Her yerleştirme döneminde aileler ve çocukların çaresiz bir şekilde okul arama koşuşturmasına girmesi, parası yetenin özel okullara, yetmeyenin eşitsiz koşullarda yarıştığı LGS sonuçlarına ya da “niteliksiz” bir okula mahkûm olması vahim bir durum.
Kamusal eğitim meselesinde geldiğimiz noktada, gözden çıkarılmış milyonlarca çocuk var ne yazık ki. Sistem bu çocuklara karşı bilinçli bir körlük içinde. Eski tabirle onları “terbiye” eden bir sistem işliyor. Henüz 13 yaşında iken hazırlanmak zorunda oldukları test sınavı sonucunda, nispeten daha nitelikli eğitim alabilen çok küçük bir azınlık yerleşebiliyor, diğerleri en yakınındaki devlet lisesine ya da ailesinin mali durumu uygunsa özel okula mahkûm.

Eğitimden Dışlanıyorlar

Bu noktada “bu hep böyle değil miydi?” diye düşünebilirsiniz. Merkezî sınavlar yıllardır Türkiye gerçeği değil mi? Değişen ne? Bunun cevabını en iyi bu sene çocuğu LGS sınavına girmiş veliler ve çocukları verebilir. Yüzdelik dilimi yüzde 10 altında kalan çoğunluk için seçim şansı daraltılmış durumda. Sayılara, istatistiklere bakarsanız durum olduğundan farklı görünebilir ama çocukların liseye yerleşmesi her sene daha zorlaşıyor.
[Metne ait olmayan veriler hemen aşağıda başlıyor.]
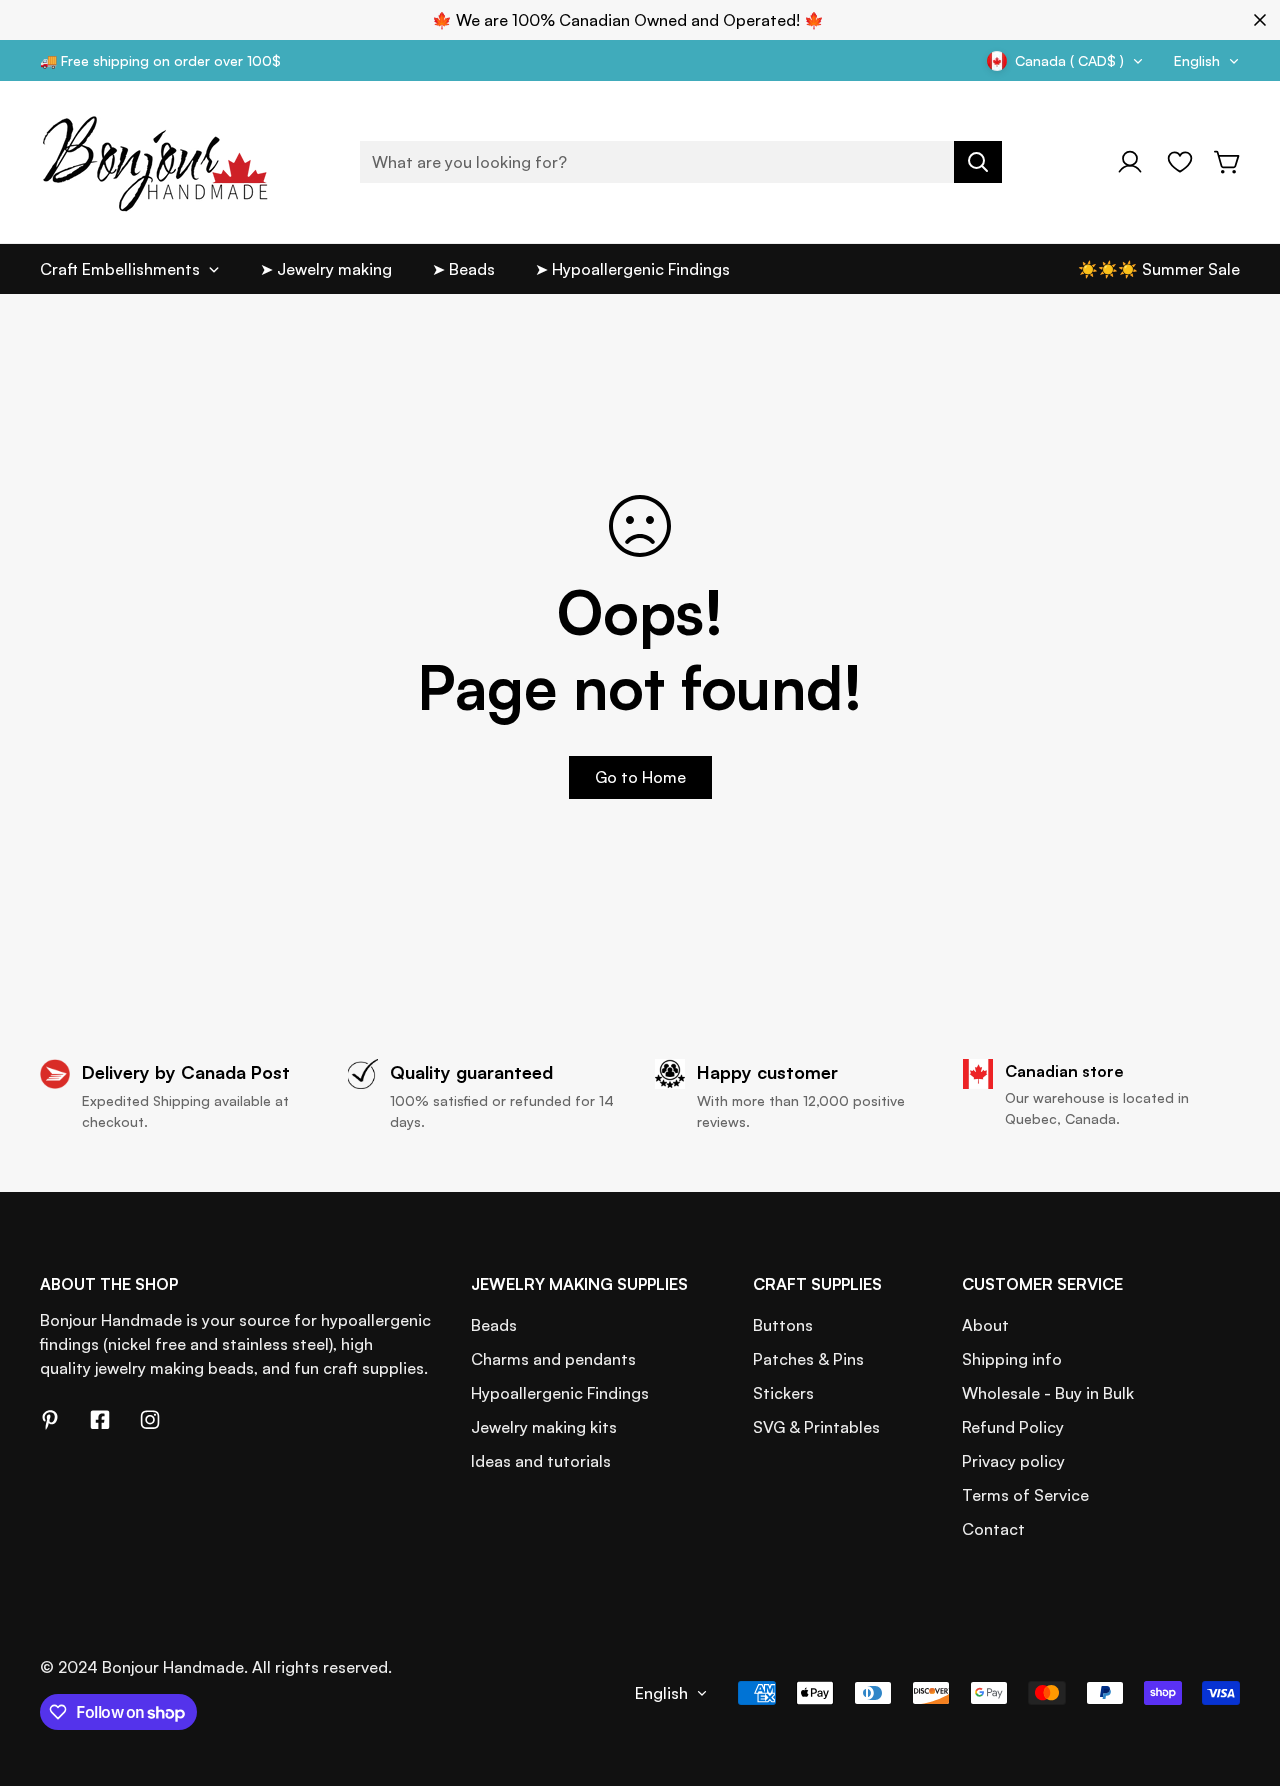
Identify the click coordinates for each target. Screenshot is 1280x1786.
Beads (494, 1325)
Görünürde adrese dayalı okullara yerleşmek her çocuğun hakkı. LGS puanı kaç olursa olsun, öğrenci evinin yakınındaki puansız okula yerleşebiliyor. İşte sorun tam da burada başlıyor. Her geçen yıl sayıları artan, her geçen yıl daha erken sınıf düzeylerine inen “açık liseye” geçme sayıları bunun en önemli göstergesi.

Eğitim de Yoksullaşıyor

İnşaat sektörünün yükselişine paralel olarak, mantar gibi biten okul inşaatları, apartman görünümlü okullara dönüştü. Yıllık kitap ücretini bile karşılamayan sözde özel okul destek teşvikleri verildi. Bu kadar kırılgan bir ekonomide elbette sürdürülebilir olamayacak bu sistem de çöktü. Geriye son ekonomik kriz ile yoksullaşan yığınlar ve uçuk özel okul fiyatları kaldı. Kamucu olması gereken eğitim işi özel okullara devredildi. Özel okul, dershane, kurs, özel hocalık, mentorluk, koçluk, online sınava hazırlama paketleri derken, eğitim gittikçe daha büyük bir piyasaya dönüşüyor. Bu piyasadan nasibini alamayan çocuklar ise yoksulluğun kısırdöngüsüne terk ediliyor.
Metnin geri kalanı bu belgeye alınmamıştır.